:: ACTIVITY ::
Reproduce the full listing exactly.

•••

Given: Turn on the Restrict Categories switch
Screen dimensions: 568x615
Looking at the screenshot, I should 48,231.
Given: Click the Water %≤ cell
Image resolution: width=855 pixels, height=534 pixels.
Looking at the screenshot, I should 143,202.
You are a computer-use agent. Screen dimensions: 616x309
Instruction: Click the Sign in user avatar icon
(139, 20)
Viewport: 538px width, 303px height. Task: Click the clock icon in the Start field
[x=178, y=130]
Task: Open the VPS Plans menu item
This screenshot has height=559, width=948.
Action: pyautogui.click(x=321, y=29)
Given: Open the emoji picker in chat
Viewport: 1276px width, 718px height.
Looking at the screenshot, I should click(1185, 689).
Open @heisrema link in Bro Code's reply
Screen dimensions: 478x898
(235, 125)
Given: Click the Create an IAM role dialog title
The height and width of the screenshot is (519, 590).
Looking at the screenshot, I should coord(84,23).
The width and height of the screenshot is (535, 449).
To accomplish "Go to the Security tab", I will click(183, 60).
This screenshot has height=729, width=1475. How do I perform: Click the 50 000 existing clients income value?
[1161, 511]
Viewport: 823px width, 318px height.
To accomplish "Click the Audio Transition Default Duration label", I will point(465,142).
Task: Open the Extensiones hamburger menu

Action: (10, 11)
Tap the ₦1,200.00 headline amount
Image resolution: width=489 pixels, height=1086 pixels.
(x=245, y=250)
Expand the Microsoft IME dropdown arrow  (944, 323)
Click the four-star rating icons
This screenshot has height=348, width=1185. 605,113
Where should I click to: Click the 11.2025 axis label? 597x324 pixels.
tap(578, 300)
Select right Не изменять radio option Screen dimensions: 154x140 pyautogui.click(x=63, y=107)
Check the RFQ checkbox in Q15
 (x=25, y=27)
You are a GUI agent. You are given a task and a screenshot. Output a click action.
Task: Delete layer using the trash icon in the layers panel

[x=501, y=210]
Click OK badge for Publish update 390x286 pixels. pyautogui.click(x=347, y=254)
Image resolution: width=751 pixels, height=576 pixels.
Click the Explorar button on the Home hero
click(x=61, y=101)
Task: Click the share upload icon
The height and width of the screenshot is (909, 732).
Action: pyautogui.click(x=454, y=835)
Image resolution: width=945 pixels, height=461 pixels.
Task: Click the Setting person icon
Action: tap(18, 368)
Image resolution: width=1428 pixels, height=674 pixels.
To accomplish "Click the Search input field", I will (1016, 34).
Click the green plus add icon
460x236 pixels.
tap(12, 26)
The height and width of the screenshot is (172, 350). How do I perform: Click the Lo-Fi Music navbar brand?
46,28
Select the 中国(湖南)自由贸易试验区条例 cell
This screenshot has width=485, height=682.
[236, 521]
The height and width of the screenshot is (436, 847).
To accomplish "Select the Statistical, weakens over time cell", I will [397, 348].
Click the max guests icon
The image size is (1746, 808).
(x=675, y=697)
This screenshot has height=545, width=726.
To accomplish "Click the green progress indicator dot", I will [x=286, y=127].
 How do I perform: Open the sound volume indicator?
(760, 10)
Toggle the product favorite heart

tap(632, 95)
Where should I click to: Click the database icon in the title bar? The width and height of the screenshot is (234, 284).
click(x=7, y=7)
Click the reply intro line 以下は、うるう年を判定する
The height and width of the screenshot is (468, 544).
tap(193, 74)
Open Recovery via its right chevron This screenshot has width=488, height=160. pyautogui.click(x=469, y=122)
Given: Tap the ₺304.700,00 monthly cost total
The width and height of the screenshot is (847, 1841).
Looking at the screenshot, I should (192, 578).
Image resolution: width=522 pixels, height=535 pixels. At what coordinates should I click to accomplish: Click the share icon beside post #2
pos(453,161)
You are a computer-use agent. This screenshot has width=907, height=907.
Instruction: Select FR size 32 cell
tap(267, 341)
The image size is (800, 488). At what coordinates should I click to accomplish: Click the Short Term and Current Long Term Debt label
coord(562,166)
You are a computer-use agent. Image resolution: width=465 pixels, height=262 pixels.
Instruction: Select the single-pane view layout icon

•••

:: TASK OUTPUT ::
Given: Turn on the Restrict Categories switch
Screen dimensions: 568x615
Looking at the screenshot, I should 48,231.
Given: Click the Water %≤ cell
Image resolution: width=855 pixels, height=534 pixels.
Looking at the screenshot, I should 143,202.
You are a computer-use agent. Screen dimensions: 616x309
Instruction: Click the Sign in user avatar icon
(139, 20)
Viewport: 538px width, 303px height. Task: Click the clock icon in the Start field
[x=178, y=130]
Task: Open the VPS Plans menu item
This screenshot has height=559, width=948.
Action: pyautogui.click(x=321, y=29)
Given: Open the emoji picker in chat
Viewport: 1276px width, 718px height.
Looking at the screenshot, I should click(1185, 689).
Open @heisrema link in Bro Code's reply
Screen dimensions: 478x898
(235, 125)
Given: Click the Create an IAM role dialog title
The height and width of the screenshot is (519, 590).
Looking at the screenshot, I should coord(84,23).
The width and height of the screenshot is (535, 449).
To accomplish "Go to the Security tab", I will click(183, 60).
This screenshot has height=729, width=1475. How do I perform: Click the 50 000 existing clients income value?
[1161, 511]
Viewport: 823px width, 318px height.
To accomplish "Click the Audio Transition Default Duration label", I will point(465,142).
Task: Open the Extensiones hamburger menu

Action: (10, 11)
Tap the ₦1,200.00 headline amount
Image resolution: width=489 pixels, height=1086 pixels.
(x=245, y=250)
Expand the Microsoft IME dropdown arrow  (944, 323)
Click the four-star rating icons
This screenshot has height=348, width=1185. 605,113
Where should I click to: Click the 11.2025 axis label? 597x324 pixels.
tap(578, 300)
Select right Не изменять radio option Screen dimensions: 154x140 pyautogui.click(x=63, y=107)
Check the RFQ checkbox in Q15
 (x=25, y=27)
You are a GUI agent. You are given a task and a screenshot. Output a click action.
Task: Delete layer using the trash icon in the layers panel

[x=501, y=210]
Click OK badge for Publish update 390x286 pixels. pyautogui.click(x=347, y=254)
Image resolution: width=751 pixels, height=576 pixels.
Click the Explorar button on the Home hero
click(x=61, y=101)
Task: Click the share upload icon
The height and width of the screenshot is (909, 732).
Action: pyautogui.click(x=454, y=835)
Image resolution: width=945 pixels, height=461 pixels.
Task: Click the Setting person icon
Action: tap(18, 368)
Image resolution: width=1428 pixels, height=674 pixels.
To accomplish "Click the Search input field", I will (1016, 34).
Click the green plus add icon
460x236 pixels.
tap(12, 26)
The height and width of the screenshot is (172, 350). How do I perform: Click the Lo-Fi Music navbar brand?
46,28
Select the 中国(湖南)自由贸易试验区条例 cell
This screenshot has width=485, height=682.
[236, 521]
The height and width of the screenshot is (436, 847).
To accomplish "Select the Statistical, weakens over time cell", I will [397, 348].
Click the max guests icon
The image size is (1746, 808).
(x=675, y=697)
This screenshot has height=545, width=726.
To accomplish "Click the green progress indicator dot", I will [x=286, y=127].
 How do I perform: Open the sound volume indicator?
(760, 10)
Toggle the product favorite heart

tap(632, 95)
Where should I click to: Click the database icon in the title bar? The width and height of the screenshot is (234, 284).
click(x=7, y=7)
Click the reply intro line 以下は、うるう年を判定する
The height and width of the screenshot is (468, 544).
tap(193, 74)
Open Recovery via its right chevron This screenshot has width=488, height=160. pyautogui.click(x=469, y=122)
Given: Tap the ₺304.700,00 monthly cost total
The width and height of the screenshot is (847, 1841).
Looking at the screenshot, I should (192, 578).
Image resolution: width=522 pixels, height=535 pixels. At what coordinates should I click to accomplish: Click the share icon beside post #2
pos(453,161)
You are a computer-use agent. This screenshot has width=907, height=907.
Instruction: Select FR size 32 cell
tap(267, 341)
The image size is (800, 488). At what coordinates should I click to accomplish: Click the Short Term and Current Long Term Debt label
coord(562,166)
You are a computer-use agent. Image resolution: width=465 pixels, height=262 pixels.
Instruction: Select the single-pane view layout icon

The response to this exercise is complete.